A Generalized Singular Value Theory for Neural Networks
This work provides a theoretical framework for understanding neural network representations, with potential applications to adversarial robustness, bias, and invertibility, but the results are theoretical with limited empirical validation.
The authors prove that most modern neural networks admit a generalized SVD representation where they are left-invertible before the final linear layer, with norm-preserving nonlinear activations. They provide an algorithm to estimate this representation and show it can detect adversarial perturbations.

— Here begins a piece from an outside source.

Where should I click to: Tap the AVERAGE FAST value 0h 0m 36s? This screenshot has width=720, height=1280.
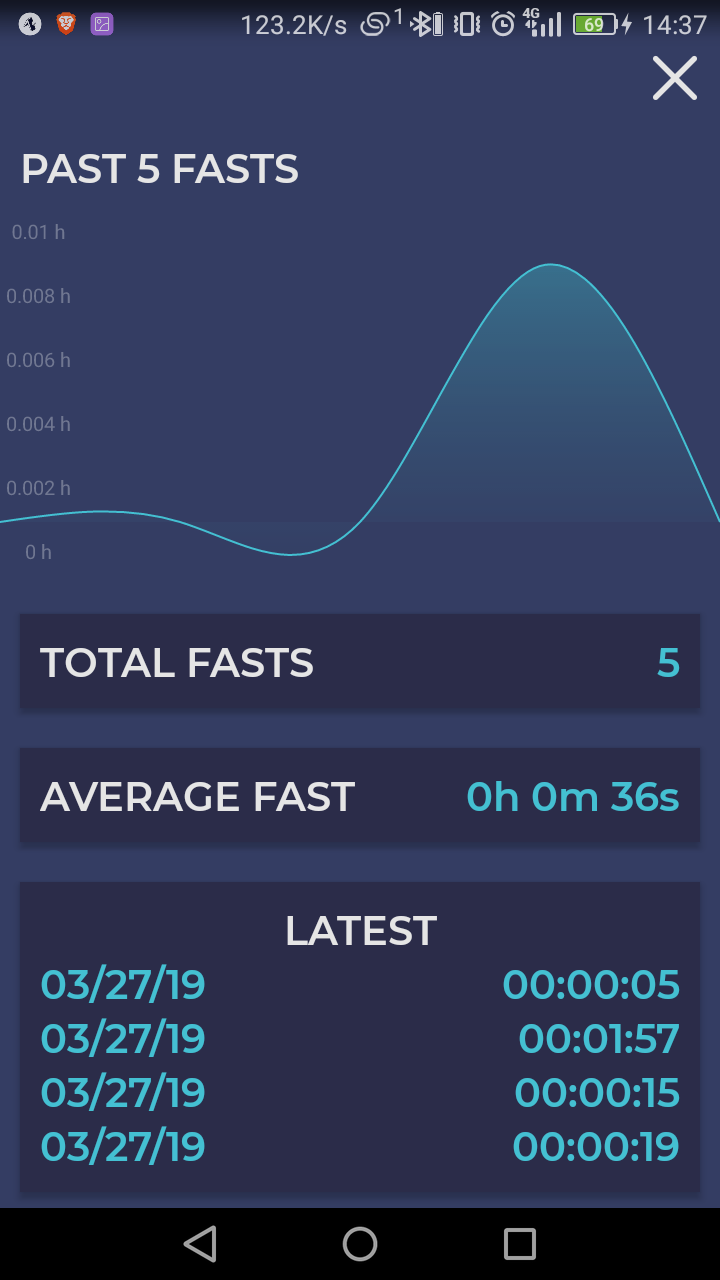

Building on the abstract Generalized Singular Value Decomposition (GSVD) theory of Brown et al. [2025], we prove that most modern neural architectures admit a generalized SVD representation in which they are left-invertible before a final linear layer, with no change in input-output behavior. Furthermore, the left-invertible nonlinear portion of the input-output behavior can be made to be \emph{norm preserving}, meaning that perturbations in the left-invertible ``embedding'' (the activations prior to the final linear layer in this representation) correspond proportionally to changes in the input, i.e., distance in feature space can be calibrated directly to distance in input space. We provide a data-driven algorithm for estimating this representation from trained models and propose a model architecture that naturally facilitates the decomposition. We then provide a proof-of-concept that the learned representation can be used to identify adversarial perturbations to model inputs, and develop the theory necessary for future applications to areas such as model bias and invertibility.